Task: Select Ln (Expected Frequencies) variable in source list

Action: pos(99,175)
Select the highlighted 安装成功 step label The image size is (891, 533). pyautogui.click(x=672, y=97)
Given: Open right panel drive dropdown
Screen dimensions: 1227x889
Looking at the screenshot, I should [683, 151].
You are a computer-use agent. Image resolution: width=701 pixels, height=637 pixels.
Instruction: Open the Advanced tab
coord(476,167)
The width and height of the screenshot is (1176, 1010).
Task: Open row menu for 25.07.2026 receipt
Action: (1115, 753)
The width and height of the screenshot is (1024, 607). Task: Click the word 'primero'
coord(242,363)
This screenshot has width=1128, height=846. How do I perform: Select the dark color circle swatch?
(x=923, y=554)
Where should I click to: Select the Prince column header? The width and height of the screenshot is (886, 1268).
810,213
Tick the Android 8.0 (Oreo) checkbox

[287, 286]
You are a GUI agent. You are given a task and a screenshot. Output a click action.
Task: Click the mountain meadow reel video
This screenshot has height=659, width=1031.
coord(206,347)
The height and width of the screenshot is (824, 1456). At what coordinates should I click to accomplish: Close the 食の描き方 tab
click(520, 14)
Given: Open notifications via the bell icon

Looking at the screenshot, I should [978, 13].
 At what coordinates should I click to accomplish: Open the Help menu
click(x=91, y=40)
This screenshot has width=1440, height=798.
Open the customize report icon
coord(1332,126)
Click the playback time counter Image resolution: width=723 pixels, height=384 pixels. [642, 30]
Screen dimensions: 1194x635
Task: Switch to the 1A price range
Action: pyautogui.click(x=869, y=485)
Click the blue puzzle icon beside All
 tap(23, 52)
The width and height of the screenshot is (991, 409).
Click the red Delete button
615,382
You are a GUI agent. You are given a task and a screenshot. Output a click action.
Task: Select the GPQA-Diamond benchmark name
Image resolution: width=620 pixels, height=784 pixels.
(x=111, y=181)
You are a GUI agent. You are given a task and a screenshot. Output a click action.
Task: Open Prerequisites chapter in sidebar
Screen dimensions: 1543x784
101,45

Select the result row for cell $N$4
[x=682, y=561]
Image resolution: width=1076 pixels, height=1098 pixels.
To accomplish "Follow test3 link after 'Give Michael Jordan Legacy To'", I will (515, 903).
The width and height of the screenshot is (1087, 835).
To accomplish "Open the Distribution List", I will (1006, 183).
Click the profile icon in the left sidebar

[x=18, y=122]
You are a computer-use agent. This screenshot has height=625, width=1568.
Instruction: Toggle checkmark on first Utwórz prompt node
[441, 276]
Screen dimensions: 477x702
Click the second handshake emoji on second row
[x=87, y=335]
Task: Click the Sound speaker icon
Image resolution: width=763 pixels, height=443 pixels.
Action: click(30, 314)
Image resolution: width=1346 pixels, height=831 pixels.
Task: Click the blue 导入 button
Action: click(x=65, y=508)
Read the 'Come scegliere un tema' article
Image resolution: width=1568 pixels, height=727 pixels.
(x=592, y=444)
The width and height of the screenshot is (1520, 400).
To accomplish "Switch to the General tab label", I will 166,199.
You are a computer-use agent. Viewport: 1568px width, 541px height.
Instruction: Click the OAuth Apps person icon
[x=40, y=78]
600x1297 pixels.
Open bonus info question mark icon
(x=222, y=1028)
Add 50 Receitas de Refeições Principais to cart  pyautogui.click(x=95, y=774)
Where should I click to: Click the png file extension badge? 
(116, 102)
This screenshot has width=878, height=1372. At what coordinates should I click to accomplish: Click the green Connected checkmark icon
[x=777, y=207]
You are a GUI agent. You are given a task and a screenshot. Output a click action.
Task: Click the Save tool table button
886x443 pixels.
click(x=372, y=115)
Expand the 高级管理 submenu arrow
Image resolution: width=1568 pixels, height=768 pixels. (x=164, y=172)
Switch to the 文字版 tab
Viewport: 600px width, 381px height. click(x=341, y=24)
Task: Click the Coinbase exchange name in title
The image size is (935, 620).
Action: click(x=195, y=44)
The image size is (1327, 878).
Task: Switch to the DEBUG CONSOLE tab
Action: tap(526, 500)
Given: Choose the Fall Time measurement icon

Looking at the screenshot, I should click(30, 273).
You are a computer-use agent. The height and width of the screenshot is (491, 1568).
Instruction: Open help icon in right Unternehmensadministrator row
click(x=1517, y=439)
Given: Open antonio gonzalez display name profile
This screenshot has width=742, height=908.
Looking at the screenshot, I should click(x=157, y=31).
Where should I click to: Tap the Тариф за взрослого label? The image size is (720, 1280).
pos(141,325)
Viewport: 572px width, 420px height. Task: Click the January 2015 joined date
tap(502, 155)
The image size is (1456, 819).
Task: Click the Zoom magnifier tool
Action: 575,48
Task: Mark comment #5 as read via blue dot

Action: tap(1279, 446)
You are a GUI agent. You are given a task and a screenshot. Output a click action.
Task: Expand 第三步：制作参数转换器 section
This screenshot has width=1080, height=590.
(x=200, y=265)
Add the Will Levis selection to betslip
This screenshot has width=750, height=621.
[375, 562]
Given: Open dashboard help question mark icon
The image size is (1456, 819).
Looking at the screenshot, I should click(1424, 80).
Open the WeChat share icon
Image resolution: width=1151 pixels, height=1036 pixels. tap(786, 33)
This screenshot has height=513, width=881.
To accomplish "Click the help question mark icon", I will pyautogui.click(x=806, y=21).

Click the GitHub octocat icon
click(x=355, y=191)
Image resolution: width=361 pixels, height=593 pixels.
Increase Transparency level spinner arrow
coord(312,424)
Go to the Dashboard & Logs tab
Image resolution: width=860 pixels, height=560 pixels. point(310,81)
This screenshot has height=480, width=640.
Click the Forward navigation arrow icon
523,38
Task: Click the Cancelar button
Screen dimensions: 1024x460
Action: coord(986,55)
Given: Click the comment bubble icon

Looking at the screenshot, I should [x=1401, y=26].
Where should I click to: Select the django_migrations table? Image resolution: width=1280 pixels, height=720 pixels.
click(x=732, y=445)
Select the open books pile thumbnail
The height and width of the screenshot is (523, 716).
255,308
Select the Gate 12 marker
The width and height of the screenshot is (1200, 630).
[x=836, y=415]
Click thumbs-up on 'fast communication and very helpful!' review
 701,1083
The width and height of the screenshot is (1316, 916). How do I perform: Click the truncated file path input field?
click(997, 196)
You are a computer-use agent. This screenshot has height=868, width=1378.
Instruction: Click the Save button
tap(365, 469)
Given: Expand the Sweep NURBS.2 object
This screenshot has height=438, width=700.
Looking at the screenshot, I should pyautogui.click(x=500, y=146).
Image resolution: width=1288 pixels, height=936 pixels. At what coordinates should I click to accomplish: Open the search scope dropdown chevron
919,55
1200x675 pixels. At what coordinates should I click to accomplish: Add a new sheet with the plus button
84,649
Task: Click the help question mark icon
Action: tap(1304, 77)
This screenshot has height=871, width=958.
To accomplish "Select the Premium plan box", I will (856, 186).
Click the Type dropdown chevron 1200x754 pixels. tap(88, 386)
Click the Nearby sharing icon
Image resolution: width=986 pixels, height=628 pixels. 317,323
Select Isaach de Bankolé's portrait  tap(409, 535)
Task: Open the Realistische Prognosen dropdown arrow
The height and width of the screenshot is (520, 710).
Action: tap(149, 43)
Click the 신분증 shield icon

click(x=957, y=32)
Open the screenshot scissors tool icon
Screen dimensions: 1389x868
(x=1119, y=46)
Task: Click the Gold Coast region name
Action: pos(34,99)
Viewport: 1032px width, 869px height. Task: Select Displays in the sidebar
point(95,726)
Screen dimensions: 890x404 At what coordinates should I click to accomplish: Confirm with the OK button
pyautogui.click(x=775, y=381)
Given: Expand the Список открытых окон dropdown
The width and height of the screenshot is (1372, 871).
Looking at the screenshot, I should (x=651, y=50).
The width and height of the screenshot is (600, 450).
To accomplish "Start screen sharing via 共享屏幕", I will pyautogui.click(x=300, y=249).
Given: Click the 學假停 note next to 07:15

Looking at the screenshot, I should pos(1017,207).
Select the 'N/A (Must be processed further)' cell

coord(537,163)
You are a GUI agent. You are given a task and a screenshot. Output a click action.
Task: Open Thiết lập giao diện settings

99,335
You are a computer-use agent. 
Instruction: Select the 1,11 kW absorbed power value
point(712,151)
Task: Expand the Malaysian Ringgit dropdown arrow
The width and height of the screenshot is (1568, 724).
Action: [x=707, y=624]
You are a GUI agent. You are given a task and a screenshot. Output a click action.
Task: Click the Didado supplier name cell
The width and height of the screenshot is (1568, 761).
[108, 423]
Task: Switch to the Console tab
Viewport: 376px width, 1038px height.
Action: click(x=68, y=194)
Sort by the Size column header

------------------------

WHAT TO PRODUCE:
Copy out the rows from the line with "You are a computer-use agent. Image" to the line with "coord(1332,126)", leaving every line unchanged.

SOLUTION FOR THIS EXERCISE:
You are a computer-use agent. Image resolution: width=701 pixels, height=637 pixels.
Instruction: Open the Advanced tab
coord(476,167)
The width and height of the screenshot is (1176, 1010).
Task: Open row menu for 25.07.2026 receipt
Action: (1115, 753)
The width and height of the screenshot is (1024, 607). Task: Click the word 'primero'
coord(242,363)
This screenshot has width=1128, height=846. How do I perform: Select the dark color circle swatch?
(x=923, y=554)
Where should I click to: Select the Prince column header? The width and height of the screenshot is (886, 1268).
810,213
Tick the Android 8.0 (Oreo) checkbox

[287, 286]
You are a GUI agent. You are given a task and a screenshot. Output a click action.
Task: Click the mountain meadow reel video
This screenshot has height=659, width=1031.
coord(206,347)
The height and width of the screenshot is (824, 1456). At what coordinates should I click to accomplish: Close the 食の描き方 tab
click(520, 14)
Given: Open notifications via the bell icon

Looking at the screenshot, I should [978, 13].
 At what coordinates should I click to accomplish: Open the Help menu
click(x=91, y=40)
This screenshot has width=1440, height=798.
Open the customize report icon
coord(1332,126)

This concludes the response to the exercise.